▶ [What you should do]: Return every line from the one with "The width and height of the screenshot is (1568, 430)." through the one with "Choose the All", inclusive, exactly as it appears below.

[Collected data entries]
****************************************

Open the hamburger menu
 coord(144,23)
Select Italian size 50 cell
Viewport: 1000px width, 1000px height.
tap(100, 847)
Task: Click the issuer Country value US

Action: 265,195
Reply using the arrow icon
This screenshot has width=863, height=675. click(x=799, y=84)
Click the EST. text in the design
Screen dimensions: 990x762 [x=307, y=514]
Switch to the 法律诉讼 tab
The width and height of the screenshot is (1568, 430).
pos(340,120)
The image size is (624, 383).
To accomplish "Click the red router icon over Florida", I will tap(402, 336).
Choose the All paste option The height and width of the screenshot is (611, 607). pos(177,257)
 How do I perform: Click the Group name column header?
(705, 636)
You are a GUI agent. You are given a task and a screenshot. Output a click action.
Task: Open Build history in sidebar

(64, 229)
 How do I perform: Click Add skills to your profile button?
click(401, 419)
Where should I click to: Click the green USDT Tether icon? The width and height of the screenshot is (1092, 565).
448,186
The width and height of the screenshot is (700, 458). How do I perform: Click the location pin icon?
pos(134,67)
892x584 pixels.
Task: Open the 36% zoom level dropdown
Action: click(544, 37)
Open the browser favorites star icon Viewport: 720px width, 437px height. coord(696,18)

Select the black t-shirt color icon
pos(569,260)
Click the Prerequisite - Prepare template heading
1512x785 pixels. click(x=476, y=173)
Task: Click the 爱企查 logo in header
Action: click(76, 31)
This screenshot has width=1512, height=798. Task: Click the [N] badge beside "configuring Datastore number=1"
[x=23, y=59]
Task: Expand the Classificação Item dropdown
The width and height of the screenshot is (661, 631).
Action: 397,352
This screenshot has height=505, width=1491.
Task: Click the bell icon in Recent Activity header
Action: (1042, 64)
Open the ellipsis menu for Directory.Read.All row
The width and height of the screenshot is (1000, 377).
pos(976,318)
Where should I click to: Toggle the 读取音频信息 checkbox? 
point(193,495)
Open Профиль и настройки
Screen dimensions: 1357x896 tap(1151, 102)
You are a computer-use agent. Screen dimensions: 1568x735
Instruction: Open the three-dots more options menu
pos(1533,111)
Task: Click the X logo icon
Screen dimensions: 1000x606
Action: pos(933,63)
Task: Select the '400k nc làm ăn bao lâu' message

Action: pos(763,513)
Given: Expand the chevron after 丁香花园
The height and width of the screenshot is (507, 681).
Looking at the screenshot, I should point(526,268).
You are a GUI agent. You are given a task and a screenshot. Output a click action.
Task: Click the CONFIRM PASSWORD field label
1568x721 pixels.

****************************************

▶ [Exercise result]:
The width and height of the screenshot is (1568, 430).
pos(340,120)
The image size is (624, 383).
To accomplish "Click the red router icon over Florida", I will tap(402, 336).
Choose the All paste option The height and width of the screenshot is (611, 607). pos(177,257)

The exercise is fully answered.